# Proposal To Fix Delamination



## Wisconsin-Knight (Mar 10, 2011)

I have a 2005 21RS that is showing some delamination near the upper left clearance light on the front. My RV dealership tells me that there is no plywood in front of my Outback, just cardboard under the Filon. Could this be the problem with Outback delamination problems? Could this be faulty materials?

Now, when discussing this with my dealer, it was pointed out that manufacturer's have to use the cheapest materials possible. My dealer wants $500.00 to slide the cardboard up and put a piece of aluminum at the bottom. I already have a 14 inch piece of aluminum at the bottom, so I really don't need more. I am loath to just slide up the cardboard/Filon and end up with something as bad as the original setup. I do not need to use the cheapest materials possible like Keystone does, as I only need three sheets. I am prepared to pay $100 or so per sheet for something that will not melt like cardboard if it gets wet.

So here is my proposal: 1. I will check with repair shops in Goshen Indiana regarding best repair. They surely have seen bad Outbacks.

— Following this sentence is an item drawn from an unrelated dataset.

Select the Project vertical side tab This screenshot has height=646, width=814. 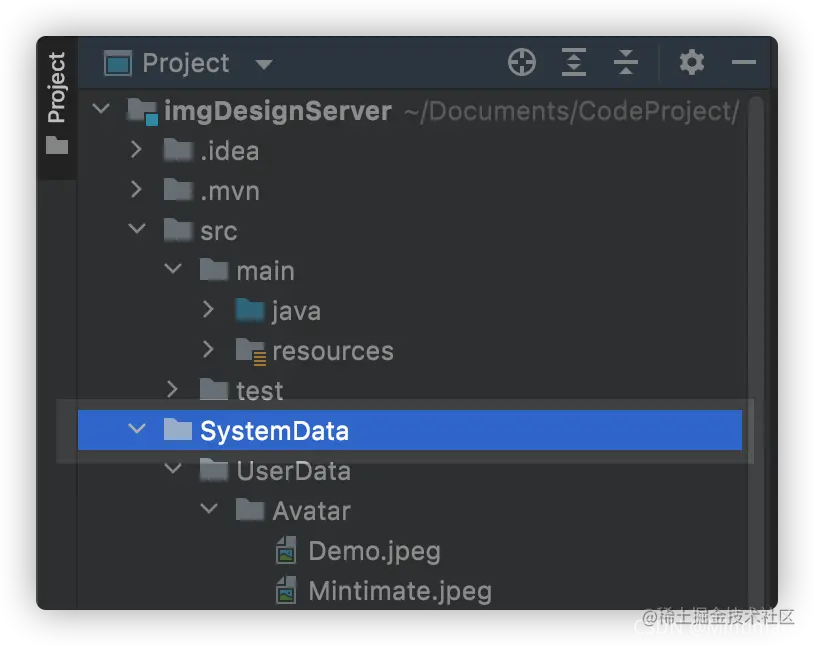tap(57, 88)
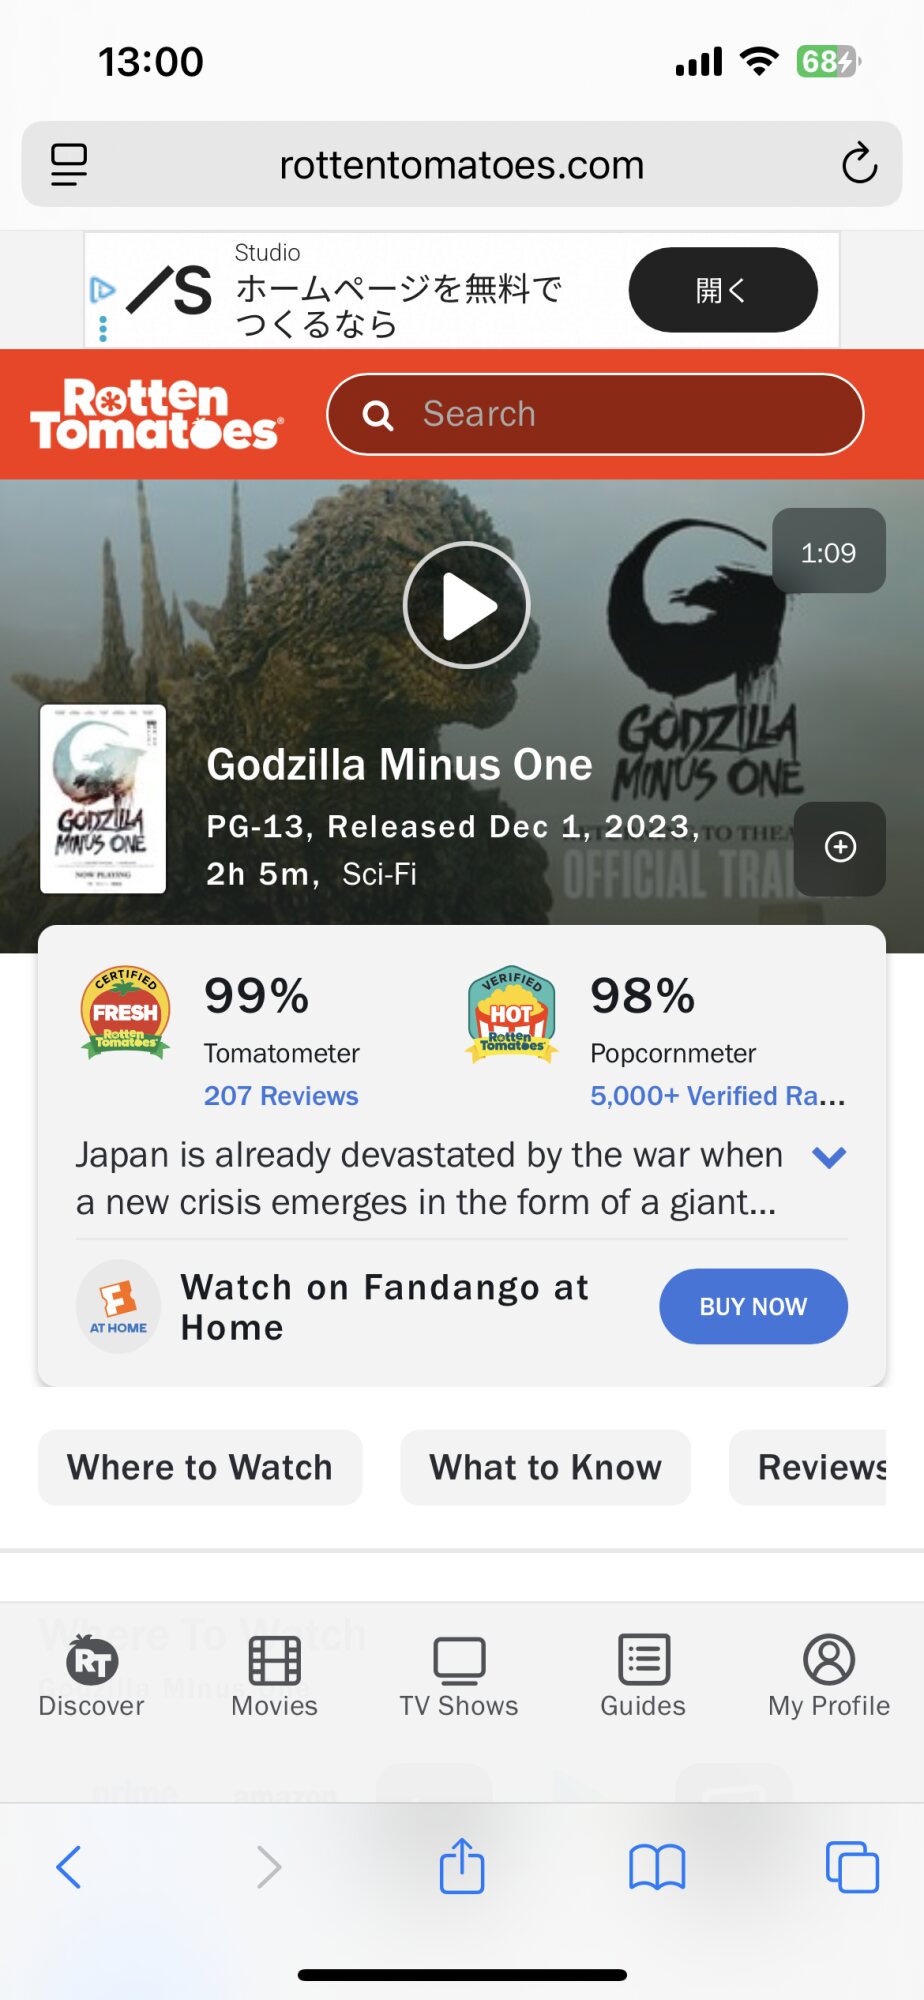This screenshot has width=924, height=2000.
Task: Open the Share sheet icon
Action: [x=461, y=1866]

2. I am checking with plastic suppliers. I want a material other than cardboard and Filon.

3. It looks like Kydex might work. It comes in various surface finishes and color.

4. If Kydex works, it would be a simple do it yourself repair for Outbackers to remove front and replace.

5 Does anyone have any experience with replacing the front. I am not sure what gauge aluminum or plastic to use.

Rowland


----------



## Tangooutback (Apr 16, 2010)

I am in same shoes with you. I talked to my car body shop and they are willing to replace the OEM skin with sheet metal and paint over it as they do with car. I have not taken mine in for an estimate. I am still scratching my head if I should sink more money to fix it up or simply get rid of it and get an all aluminum Airstream.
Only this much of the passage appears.